■ **To be done**
Please copy the lines below word for word, starting at the line that contains "Viewport: 1751px width, 756px height." and stopping after the line that contains "(x=236, y=256)".

[Begin Listed records]

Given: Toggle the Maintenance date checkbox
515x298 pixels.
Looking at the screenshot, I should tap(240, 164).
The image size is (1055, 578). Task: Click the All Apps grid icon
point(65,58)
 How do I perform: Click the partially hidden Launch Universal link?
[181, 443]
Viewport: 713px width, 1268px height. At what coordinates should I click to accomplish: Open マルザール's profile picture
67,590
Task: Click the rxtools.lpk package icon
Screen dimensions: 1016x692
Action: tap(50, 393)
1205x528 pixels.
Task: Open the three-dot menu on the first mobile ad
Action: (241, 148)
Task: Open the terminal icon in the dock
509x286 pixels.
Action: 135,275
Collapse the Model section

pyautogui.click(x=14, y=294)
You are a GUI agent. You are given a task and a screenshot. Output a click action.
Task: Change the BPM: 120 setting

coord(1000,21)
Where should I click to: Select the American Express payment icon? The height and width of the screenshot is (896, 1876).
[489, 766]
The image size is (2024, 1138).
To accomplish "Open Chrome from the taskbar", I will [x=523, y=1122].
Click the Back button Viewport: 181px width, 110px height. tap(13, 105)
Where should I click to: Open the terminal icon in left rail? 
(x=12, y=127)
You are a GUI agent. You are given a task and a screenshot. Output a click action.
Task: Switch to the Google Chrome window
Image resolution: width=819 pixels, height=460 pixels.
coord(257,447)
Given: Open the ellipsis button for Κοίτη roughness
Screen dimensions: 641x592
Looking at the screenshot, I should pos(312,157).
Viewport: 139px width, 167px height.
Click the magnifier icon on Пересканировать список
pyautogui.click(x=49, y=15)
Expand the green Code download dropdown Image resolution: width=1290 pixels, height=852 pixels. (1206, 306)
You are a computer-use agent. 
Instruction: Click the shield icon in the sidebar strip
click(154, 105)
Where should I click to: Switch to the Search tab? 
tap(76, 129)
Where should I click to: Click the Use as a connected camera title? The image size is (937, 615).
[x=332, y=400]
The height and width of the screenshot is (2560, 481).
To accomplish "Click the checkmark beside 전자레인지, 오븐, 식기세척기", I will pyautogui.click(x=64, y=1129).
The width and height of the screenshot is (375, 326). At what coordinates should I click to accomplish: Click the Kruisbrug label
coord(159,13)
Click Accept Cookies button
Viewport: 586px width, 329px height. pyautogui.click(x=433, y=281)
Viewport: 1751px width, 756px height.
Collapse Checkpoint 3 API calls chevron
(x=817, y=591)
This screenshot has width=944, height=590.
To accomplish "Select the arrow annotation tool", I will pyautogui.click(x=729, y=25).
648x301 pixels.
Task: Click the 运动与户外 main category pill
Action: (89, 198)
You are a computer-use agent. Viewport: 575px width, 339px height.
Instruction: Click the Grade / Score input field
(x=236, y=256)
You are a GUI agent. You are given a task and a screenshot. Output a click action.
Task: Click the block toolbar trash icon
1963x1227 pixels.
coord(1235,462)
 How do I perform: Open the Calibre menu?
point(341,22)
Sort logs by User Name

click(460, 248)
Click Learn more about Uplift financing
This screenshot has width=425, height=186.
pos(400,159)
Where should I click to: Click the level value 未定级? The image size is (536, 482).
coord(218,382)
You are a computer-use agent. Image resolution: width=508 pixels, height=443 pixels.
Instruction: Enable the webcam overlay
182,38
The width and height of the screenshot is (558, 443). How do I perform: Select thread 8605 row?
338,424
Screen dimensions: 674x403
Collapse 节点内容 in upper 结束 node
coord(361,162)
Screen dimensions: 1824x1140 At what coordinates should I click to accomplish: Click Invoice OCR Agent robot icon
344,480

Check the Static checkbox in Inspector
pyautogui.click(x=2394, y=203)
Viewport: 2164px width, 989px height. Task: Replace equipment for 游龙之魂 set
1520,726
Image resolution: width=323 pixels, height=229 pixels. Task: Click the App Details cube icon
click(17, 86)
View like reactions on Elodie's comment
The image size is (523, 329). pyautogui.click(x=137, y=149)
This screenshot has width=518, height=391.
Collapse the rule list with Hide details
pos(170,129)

[End Listed records]

■ **Answer for the task**
Viewport: 1751px width, 756px height.
Collapse Checkpoint 3 API calls chevron
(x=817, y=591)
This screenshot has width=944, height=590.
To accomplish "Select the arrow annotation tool", I will pyautogui.click(x=729, y=25).
648x301 pixels.
Task: Click the 运动与户外 main category pill
Action: (89, 198)
You are a computer-use agent. Viewport: 575px width, 339px height.
Instruction: Click the Grade / Score input field
(x=236, y=256)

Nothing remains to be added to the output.